Insomnia can also be caused by unpleasant withdrawal symptoms. Fortunately, this is another withdrawal symptom that can be helped by medical professionals. Sedatives, natural supplements like magnesium, pain relief or even relaxation exercises can all work to reduce insomnia.
Perhaps the most common and best-known symptom of alcohol detox is gastrointestinal distress. Patients should be prepared for nausea, vomiting, diarrhea or abdominal cramping. This is a short-lived response to detox stress and it will fade quickly as patients work through withdrawal.
During detox, it is common for body temperature to spike. Even in air conditioning, individuals in the middle of an alcohol detox can feel very hot. This, combined with several other factors, can contribute to severe detox dehydration.

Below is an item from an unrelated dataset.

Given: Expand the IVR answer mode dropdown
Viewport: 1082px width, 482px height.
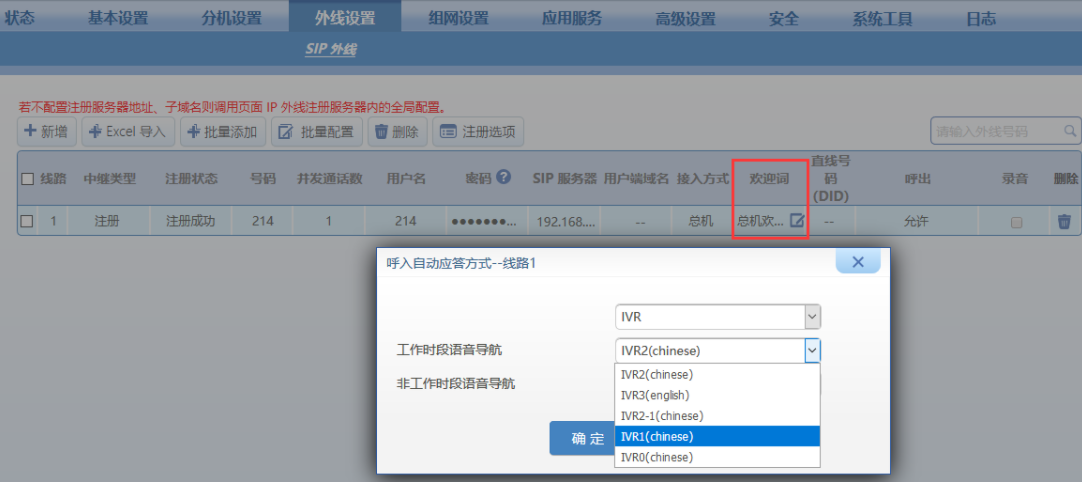Looking at the screenshot, I should click(x=812, y=317).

Many people who are going through alcohol withdrawal feel as if they have a fever. A high temperature and the inability to cool down are very likely. This increases the sweat level, encouraging dehydration.
All of these factors are combined with nausea and a lack of thirst. This makes it hard for patients to consume enough liquid and electrolytes. Thankfully, medical professionals in a detox facility know how to respond. Everything from an electrolyte beverage to an IV can help battle severe dehydration.
Increased Heart Rate and Blood Pressure
Two more quite common withdrawal symptoms are increases in heart rate and blood pressure. As the central nervous system responds to functioning without alcohol, these increases are a normal response. In most healthy individuals, these symptoms won’t be problematic. For some at-risk patients, however, they can be severe.
Young individuals who are relatively healthy may not suffer extensively from a temporary increase in blood pressure or pulse. That is not the case for individuals who have cardiac concerns. These increases could lead to a heart attack or even a stroke.
This is one of the major reasons that people in withdrawal need to be in a medically supervised detox. The regular monitoring of vital signs can spot problems before they become life-threatening.
Anywhere from 24 to 48 hours into the alcohol detox, some patients start to experience confusion. This is normal, but it can be worrying. Some people will struggle with short-term memory loss, or they might be confused about why they are in a detox facility.
This mental confusion won’t last long, but it can be very overwhelming. Family members and friends may not know how to proceed if this symptom appears. Medical professionals and addiction experts will know how to keep patients calm until they can recognize where they are and what’s going on around them.
One of the lesser known symptoms of an alcohol detox is called alcoholic hallucinosis. This is when individuals in a detox see or hear things that aren’t really there. This is specifically describing hallucinations that the patient knows aren’t real.
Since the patient understands that these hallucinations don’t exist, it can be easier to manage. However, it is still a difficult symptom to be addressed.
A very small percentage of individuals in an alcohol detox will experience delirium tremens, which is better known as DTs. In the most severe cases of DTs, patients can suffer from symptoms such as insomnia, hallucinations, seizures and even violence. This is a very severe reaction to withdrawal and it can be dangerous.
There is no way to know which patients will suffer from DTs until it happens. Therefore, all people ready to overcome alcoholism should be in a medically supervised detox for their own health and safety.
Post-Acute Withdrawal Syndrome
Most detox symptoms will be gone in under a week. In certain cases, however, individuals may struggle with PAWS, or post-acute withdrawal syndrome. PAWS typically happens two months after detox has ended, but it will feel like a less intense version of detox. PAWS can seemingly appear out of the blue but awareness and preparation can prevent it from turning into a relapse.
Knowing what to expect is half the battle. Armed with the knowledge about alcohol detox, you’ll be ready to overcome your own addiction or to help someone else make a change.